» **SET TASK**: Quote every line of the items below word for word. Leave the pictures out of your answer.

» **RECORD LIST**:

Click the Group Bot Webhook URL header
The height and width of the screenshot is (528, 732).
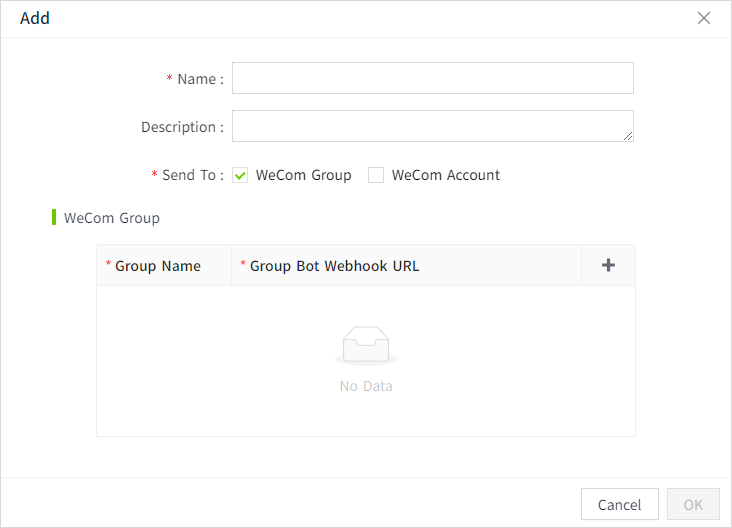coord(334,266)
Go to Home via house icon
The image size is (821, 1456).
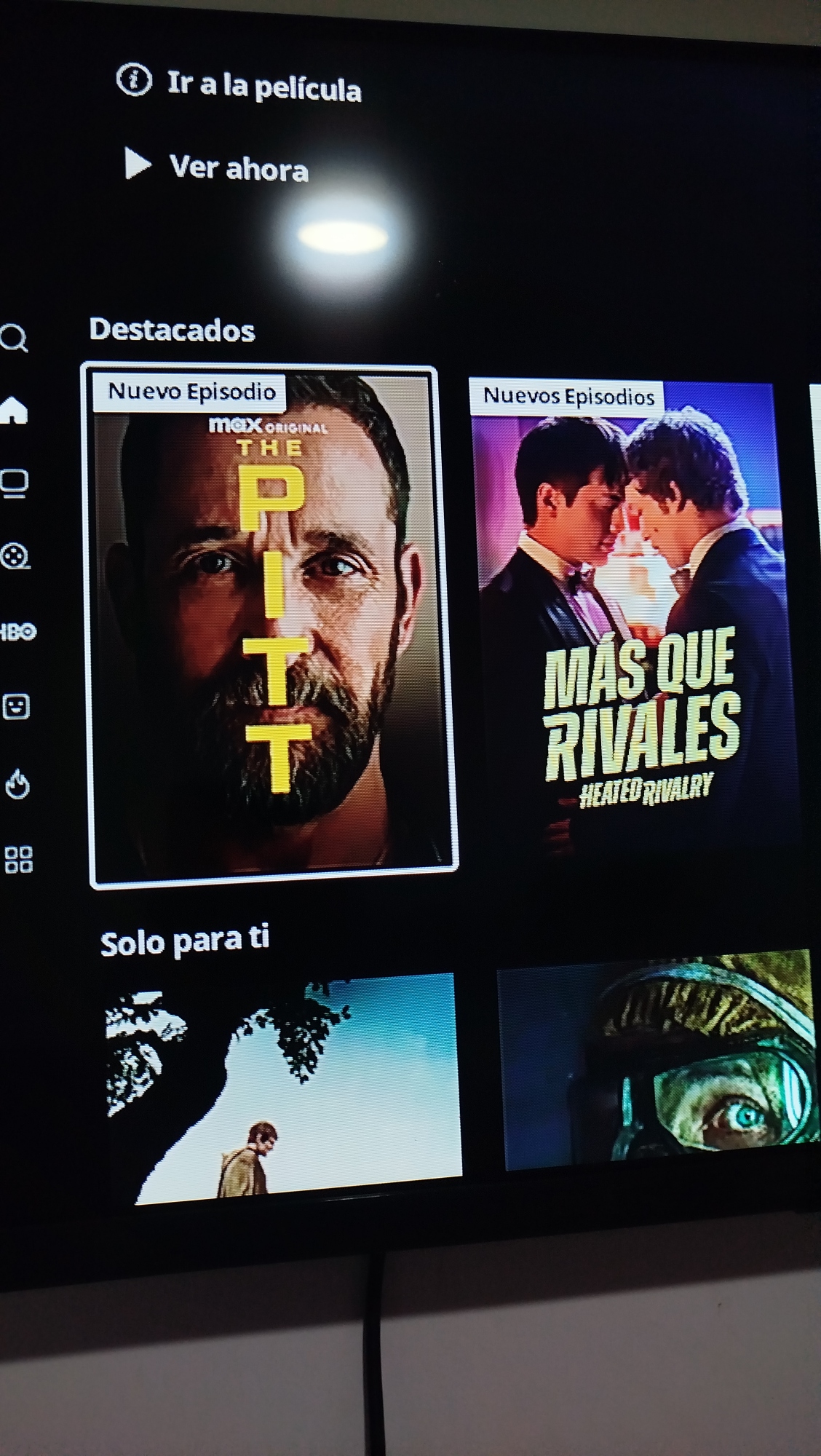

» **EXPECTED OUTPUT**:
Click the Group Bot Webhook URL header
The height and width of the screenshot is (528, 732).
coord(334,266)
Go to Home via house icon
The image size is (821, 1456).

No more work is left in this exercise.